[What the task asks]
Whenever a line below holds the word "list", count it; then give the total and nothing else.

Entries shown below:

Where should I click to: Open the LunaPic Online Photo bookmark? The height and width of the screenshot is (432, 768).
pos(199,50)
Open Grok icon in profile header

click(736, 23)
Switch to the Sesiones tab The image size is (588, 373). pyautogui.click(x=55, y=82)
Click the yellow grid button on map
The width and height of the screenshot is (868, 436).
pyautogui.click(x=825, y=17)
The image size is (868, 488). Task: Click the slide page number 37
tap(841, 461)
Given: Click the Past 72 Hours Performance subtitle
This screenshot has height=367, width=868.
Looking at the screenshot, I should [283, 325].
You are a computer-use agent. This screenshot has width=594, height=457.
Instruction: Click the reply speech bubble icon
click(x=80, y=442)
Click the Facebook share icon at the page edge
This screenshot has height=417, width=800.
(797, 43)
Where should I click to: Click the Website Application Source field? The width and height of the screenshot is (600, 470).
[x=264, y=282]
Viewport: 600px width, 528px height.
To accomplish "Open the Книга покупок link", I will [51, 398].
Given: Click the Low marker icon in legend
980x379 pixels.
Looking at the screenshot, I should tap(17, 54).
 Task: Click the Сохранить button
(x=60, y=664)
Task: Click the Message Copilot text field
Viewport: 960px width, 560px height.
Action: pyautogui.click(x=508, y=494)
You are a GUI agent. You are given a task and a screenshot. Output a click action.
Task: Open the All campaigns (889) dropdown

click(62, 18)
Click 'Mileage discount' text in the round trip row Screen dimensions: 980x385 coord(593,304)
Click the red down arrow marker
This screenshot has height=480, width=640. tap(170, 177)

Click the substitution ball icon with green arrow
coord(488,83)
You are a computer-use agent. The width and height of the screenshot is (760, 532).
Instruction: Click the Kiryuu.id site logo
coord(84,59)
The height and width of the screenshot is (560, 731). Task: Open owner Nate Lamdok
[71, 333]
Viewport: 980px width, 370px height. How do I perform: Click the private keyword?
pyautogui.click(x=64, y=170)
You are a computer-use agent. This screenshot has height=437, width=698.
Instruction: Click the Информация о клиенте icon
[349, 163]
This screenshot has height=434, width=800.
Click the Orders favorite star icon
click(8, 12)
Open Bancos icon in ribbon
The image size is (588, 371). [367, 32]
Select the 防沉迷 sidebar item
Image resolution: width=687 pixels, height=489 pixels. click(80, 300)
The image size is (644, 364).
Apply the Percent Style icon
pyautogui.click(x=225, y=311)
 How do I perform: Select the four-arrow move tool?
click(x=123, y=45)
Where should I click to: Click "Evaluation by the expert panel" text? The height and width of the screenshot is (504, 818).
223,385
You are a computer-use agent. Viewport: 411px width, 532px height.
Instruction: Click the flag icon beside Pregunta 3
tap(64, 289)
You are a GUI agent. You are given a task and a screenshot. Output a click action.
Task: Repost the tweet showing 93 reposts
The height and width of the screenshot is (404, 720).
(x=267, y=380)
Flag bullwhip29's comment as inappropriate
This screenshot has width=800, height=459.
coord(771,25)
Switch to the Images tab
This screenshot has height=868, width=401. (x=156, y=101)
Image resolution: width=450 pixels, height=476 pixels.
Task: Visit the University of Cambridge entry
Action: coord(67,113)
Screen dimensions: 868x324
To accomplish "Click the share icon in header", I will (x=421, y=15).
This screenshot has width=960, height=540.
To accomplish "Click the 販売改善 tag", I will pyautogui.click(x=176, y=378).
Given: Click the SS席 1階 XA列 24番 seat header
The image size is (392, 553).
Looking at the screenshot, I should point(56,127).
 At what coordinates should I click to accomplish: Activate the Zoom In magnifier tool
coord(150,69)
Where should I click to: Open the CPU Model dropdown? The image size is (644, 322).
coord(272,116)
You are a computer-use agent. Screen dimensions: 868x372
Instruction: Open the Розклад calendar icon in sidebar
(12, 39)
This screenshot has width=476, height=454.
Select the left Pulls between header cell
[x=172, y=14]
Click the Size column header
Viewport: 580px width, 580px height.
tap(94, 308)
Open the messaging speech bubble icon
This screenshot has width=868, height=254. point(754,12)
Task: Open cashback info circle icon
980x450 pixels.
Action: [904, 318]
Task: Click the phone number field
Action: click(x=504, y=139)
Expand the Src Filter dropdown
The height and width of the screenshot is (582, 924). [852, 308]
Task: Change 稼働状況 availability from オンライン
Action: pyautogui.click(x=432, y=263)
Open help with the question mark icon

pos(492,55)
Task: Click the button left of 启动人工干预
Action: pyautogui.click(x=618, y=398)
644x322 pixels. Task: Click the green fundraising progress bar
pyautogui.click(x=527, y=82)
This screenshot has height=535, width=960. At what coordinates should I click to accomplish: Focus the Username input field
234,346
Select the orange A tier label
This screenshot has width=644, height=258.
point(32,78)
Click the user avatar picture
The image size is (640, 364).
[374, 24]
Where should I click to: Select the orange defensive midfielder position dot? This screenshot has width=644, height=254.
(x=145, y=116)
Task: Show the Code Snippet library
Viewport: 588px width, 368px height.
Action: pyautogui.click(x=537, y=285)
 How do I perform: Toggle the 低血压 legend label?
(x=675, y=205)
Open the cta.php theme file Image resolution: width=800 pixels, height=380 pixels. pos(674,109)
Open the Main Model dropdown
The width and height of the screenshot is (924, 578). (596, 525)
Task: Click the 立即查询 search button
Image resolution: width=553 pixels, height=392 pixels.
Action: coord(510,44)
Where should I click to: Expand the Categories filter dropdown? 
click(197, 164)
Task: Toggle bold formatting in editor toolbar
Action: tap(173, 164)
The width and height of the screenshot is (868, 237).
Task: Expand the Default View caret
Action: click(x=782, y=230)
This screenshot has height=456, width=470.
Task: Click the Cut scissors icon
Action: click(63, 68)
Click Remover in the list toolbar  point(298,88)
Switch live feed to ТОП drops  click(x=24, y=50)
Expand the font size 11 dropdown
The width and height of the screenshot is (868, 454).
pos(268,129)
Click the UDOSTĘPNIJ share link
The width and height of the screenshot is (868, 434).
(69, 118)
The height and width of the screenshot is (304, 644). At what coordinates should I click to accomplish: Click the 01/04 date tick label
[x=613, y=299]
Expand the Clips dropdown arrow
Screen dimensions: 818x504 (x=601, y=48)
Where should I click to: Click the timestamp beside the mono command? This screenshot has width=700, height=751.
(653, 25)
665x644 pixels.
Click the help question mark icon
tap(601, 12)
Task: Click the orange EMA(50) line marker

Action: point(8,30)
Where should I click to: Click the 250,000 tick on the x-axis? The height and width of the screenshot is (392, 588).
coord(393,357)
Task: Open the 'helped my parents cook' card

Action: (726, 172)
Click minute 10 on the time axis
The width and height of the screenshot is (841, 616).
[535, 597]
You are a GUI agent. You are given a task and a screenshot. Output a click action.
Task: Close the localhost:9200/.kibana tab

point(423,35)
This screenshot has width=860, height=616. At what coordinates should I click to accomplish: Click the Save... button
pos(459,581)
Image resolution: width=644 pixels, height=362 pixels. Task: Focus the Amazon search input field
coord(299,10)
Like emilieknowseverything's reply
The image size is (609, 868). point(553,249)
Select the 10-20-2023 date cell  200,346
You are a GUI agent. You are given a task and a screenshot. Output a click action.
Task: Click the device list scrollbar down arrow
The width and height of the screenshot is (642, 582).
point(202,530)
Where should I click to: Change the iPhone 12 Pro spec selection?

End of Entries shown.

[Response to the exercise]
2